Right now, I didn’t care about the ingredients. I cared about the timing of Delilah’s delivery. Having two pies with a special star next to them delivered to two households with recently dead husbands qualified as a pretty big coincidence. Okay, that was a stretch, but still. Even Jackson with his big brain andtendency to ignore what the rest of us calleda gut feelingwould see the possible connection. I hoped.
“Here’s some tea.”
“Shit!” On instinct, I threw my cell and nearly dove under the sectional. “You scared the crap out of me.”
Celia laughed. “Clearly.”
My heart thundered hard enough for the neighbors to hear it. “I... uh... yeah.”
Where the hell was my phone? I remembered holding it, then she snuck up on me. Kudos to me for having the instinct to lash out when attacked, but the phone had the incriminating, totally inappropriate, gathered through snooping photos on it, so I needed to beat Celia to finding it.

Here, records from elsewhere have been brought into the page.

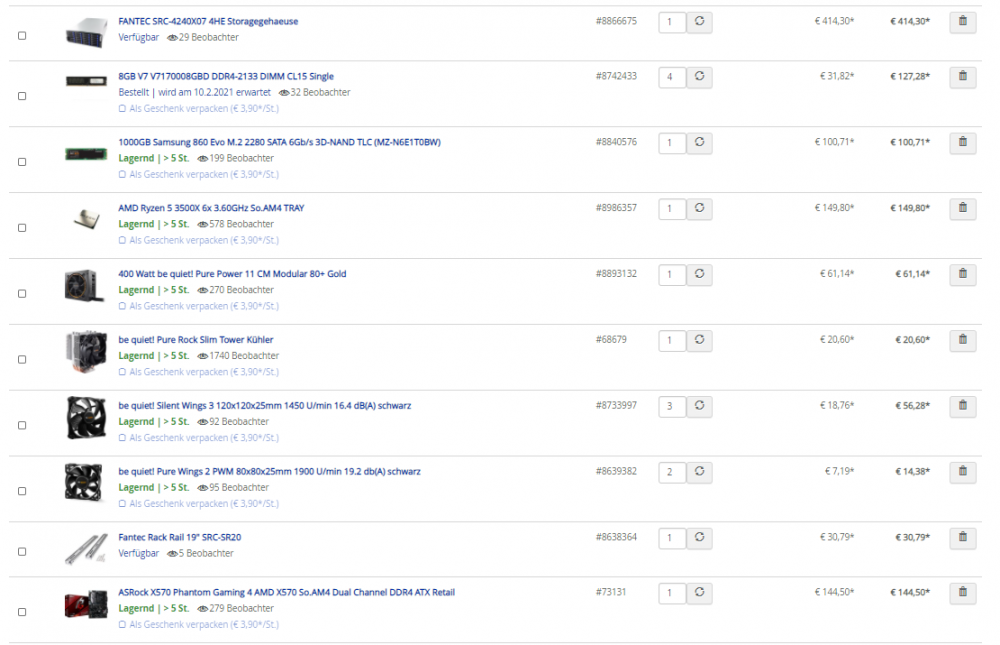1000x645 pixels.
Task: Open be quiet! Pure Rock Slim Tower Kühler link
Action: tap(196, 340)
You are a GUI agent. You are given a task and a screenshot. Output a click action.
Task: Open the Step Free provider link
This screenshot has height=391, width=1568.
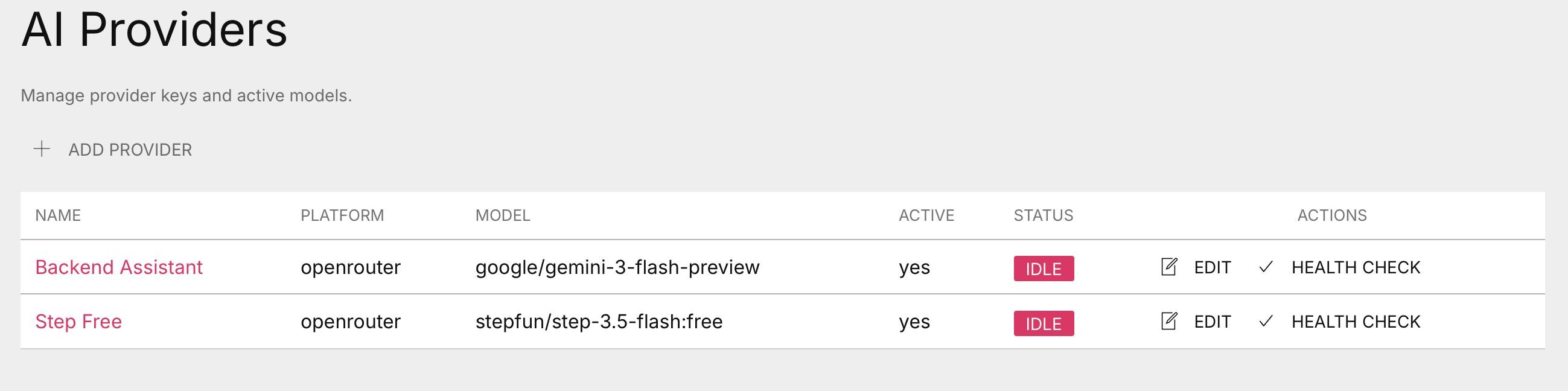[78, 321]
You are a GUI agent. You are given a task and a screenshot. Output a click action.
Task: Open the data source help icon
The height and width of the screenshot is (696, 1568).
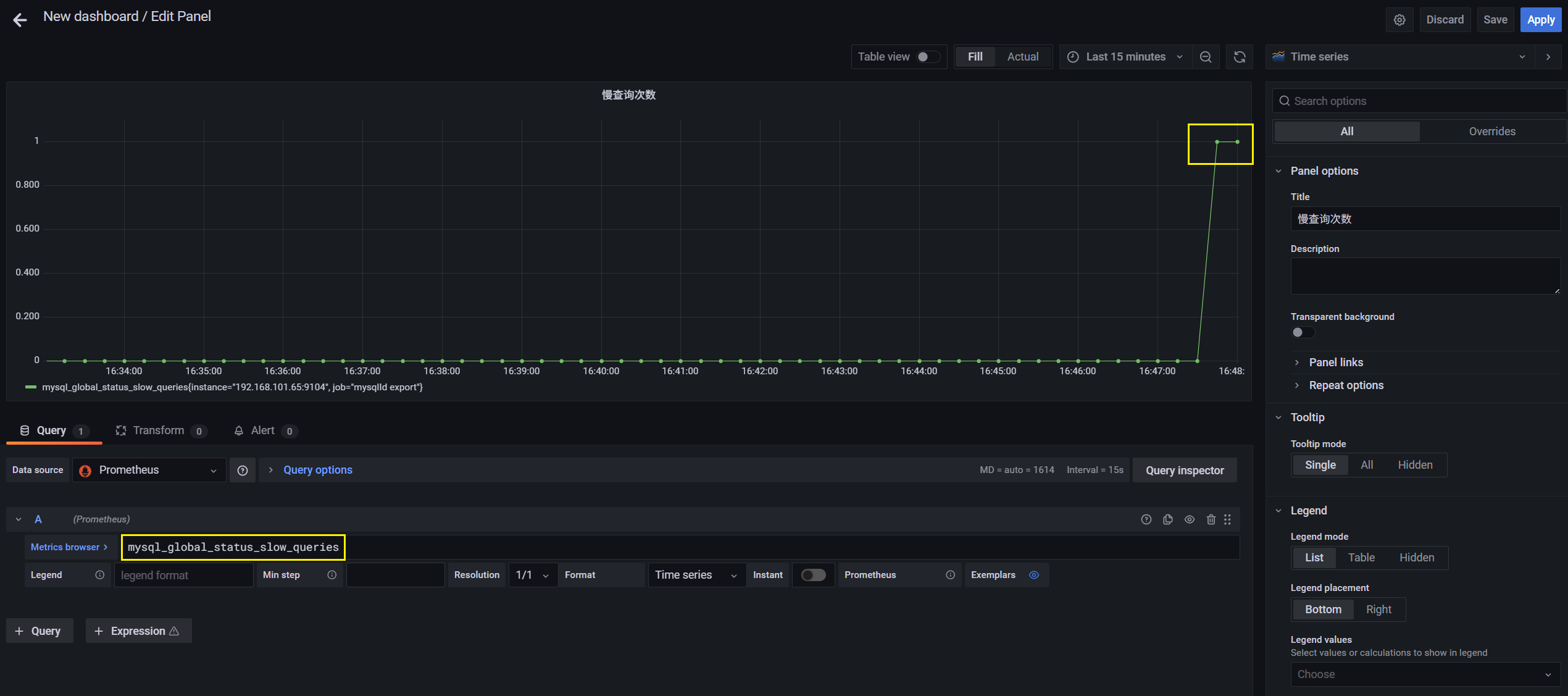(x=243, y=471)
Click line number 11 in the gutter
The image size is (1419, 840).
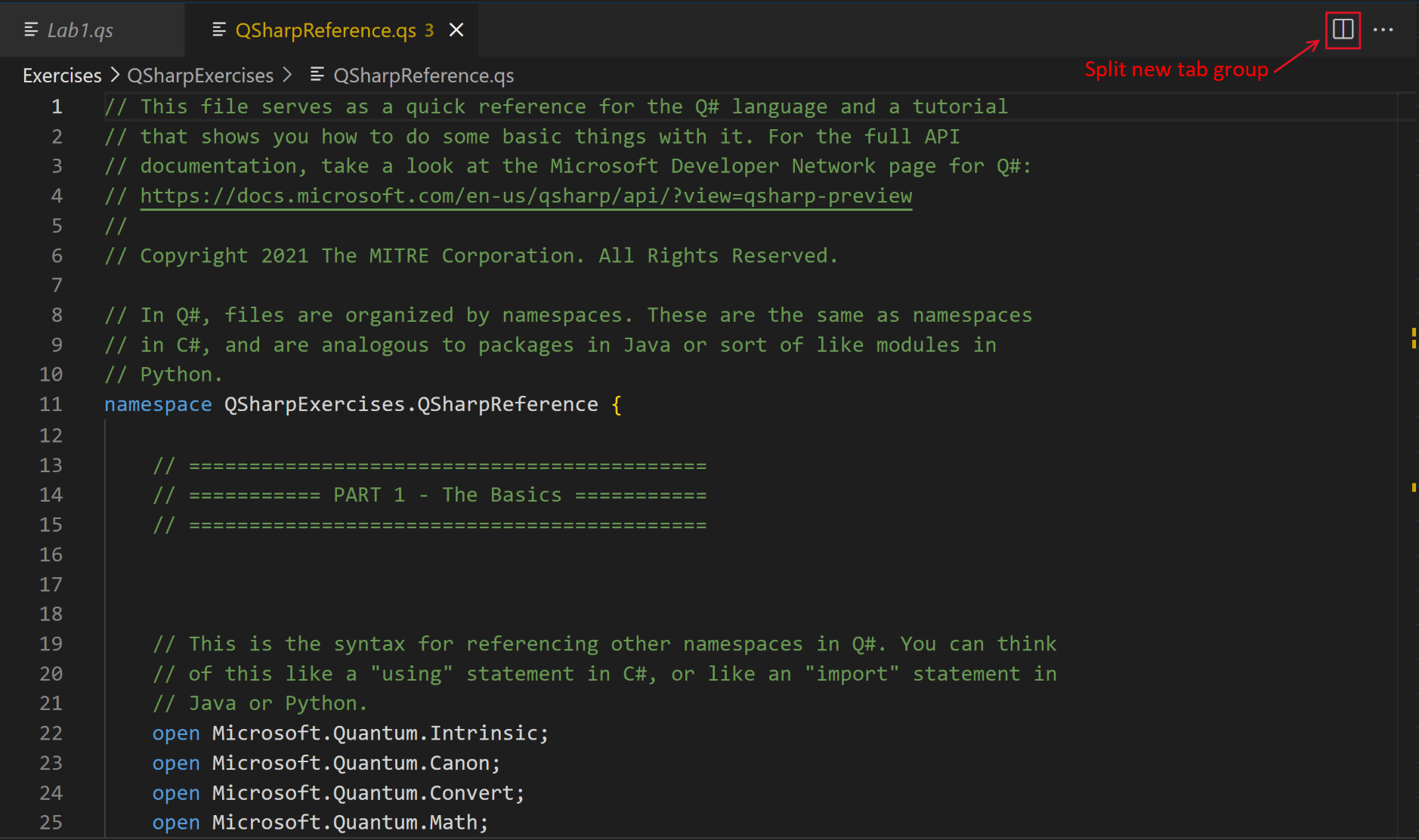pyautogui.click(x=51, y=405)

“This is for you.” The ice cubes clinked when she held out a glass. “Don’t worry. It’s herbal tea, not that sweet tea crap Mags likes to drink.”
I closed the notebook I’d been using because I didn’t want her to see my scribbles but mostly because I needed to put all of my energy into responding to that shocking statement. “Celia Windsor, have you been pretending to like sweet tea to make Gram happy? Like, for twenty years?”
“Of course.”
I delivered my best fake gasp. “That’s outrageous.”
“She adds so much sugar my teeth tingle when I drink it, but I sip it anyway because it makes her happy.” Celia sat down next to me on the sectional. “In return, she’ll share a cherry pie with me even though she detests cherries.”